The first step is to create mappings between WikiData ID and Wikipedia titles (links).
$ python get_wikipedia_wikidata_mapping.py -w wikidata_dump -o output_file -f filter_claims
$ python get_wikipedia_wikidata_mapping.py -o 2017_mapping_instance_not_subclass.tvs -w ../../data/wikidata-20170213-all.json.gz
When you have the two mappings, you can compare them and obtain the list of out-of-knowledge-base entities.
$ python get_nil_entites.py -o old_wikidata_dump -n new_wikidata_dump -w output_file
$ python get_nil_entites.py -w 2021_minus_2017_instance_not_sublass.txt -o 2017_mapping_instance_not_subclass.tvs -n 2021_mapping_instance_not_subclass.tvs
The last step is to extract context from Wikipedia pages using the two mappings. This might take a while (24-48h).
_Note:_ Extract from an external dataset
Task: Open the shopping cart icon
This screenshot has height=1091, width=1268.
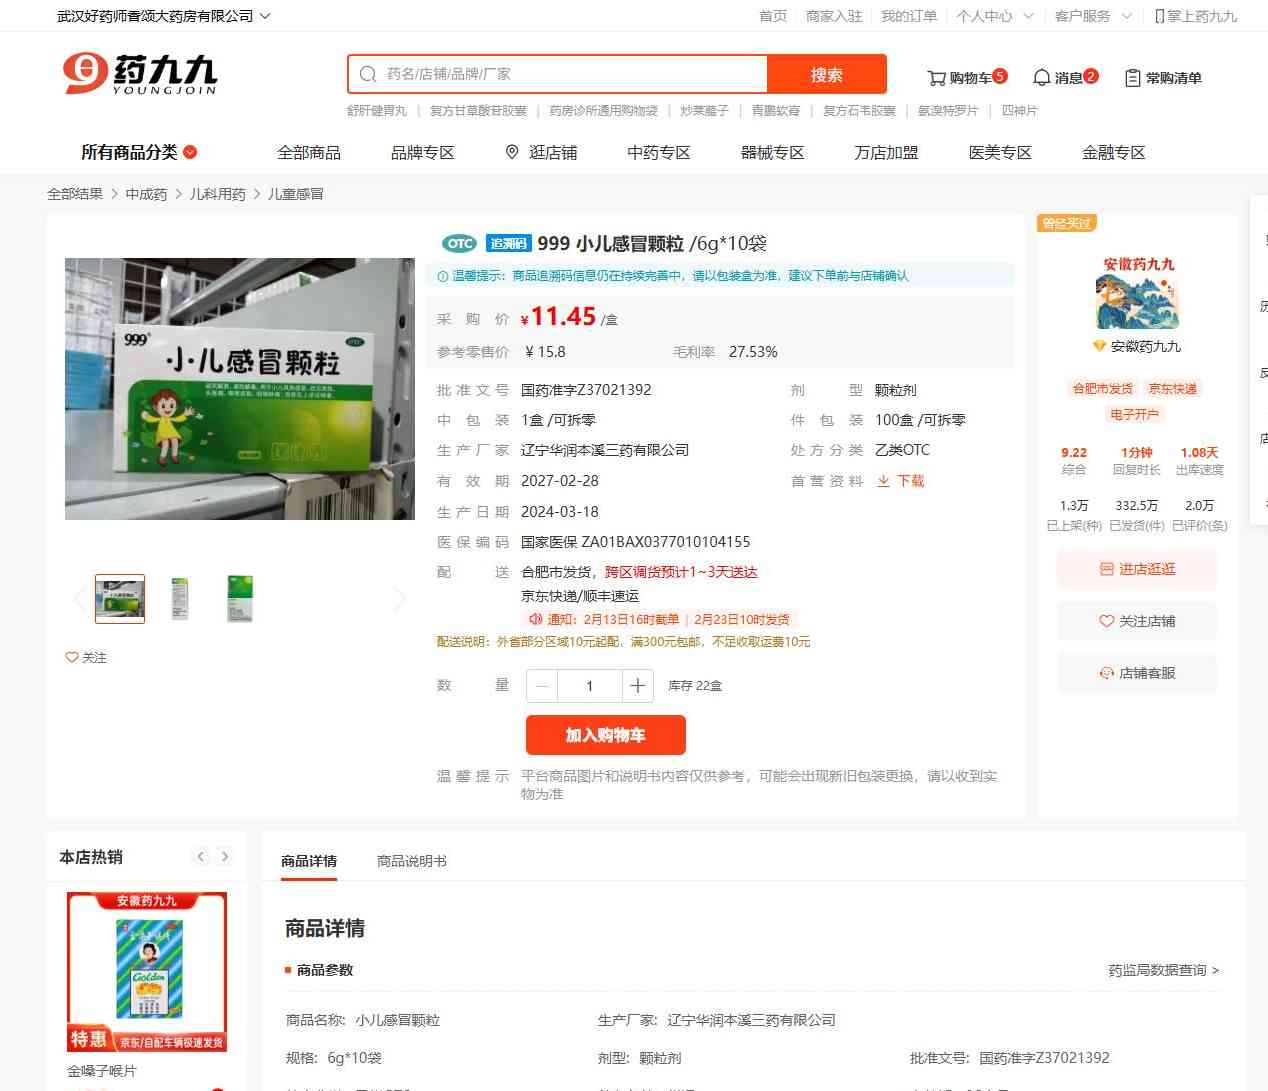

$ python extract_from_wiki_dump.py -m wikdata_wikipedia_mapping -n nil_mapping -o output_file -f wikipedia_dump -x nils_olny
$ python extract_from_wiki_dump.py -n 2021_minus_2017_instance_not_sublass.txt -f ../../data/enwiki-20170220-pages-articles.xml.bz2 -o nil_mentions.json -x True
Abstract of the paper:
The NIL-linking task in Entity Linking deals with cases where the text mentions do not have a corresponding entity in the associated knowledge base. NIL-linking has two sub-tasks: NIL-detection and NIL-disambiguation. NIL-detection identifies NIL-mentions in the text. Then, NIL-disambiguation determines if some NIL-mentions refer to the same out-of-knowledge base entity. Although multiple existing datasets can be adapted for NIL-detection, none of them address the problem of NIL-disambiguation. This paper presents NILK, a new dataset for NIL-linking processing, constructed from WikiData and Wikipedia dumps from two different timestamps. The NILK dataset has two main features: 1) It marks NIL-mentions for NIL-detection by extracting mentions which belong to newly added entities in Wikipedia text. 2) It provides an entity label for NIL-disambiguation by marking NIL-mentions with WikiData IDs from the newer dump.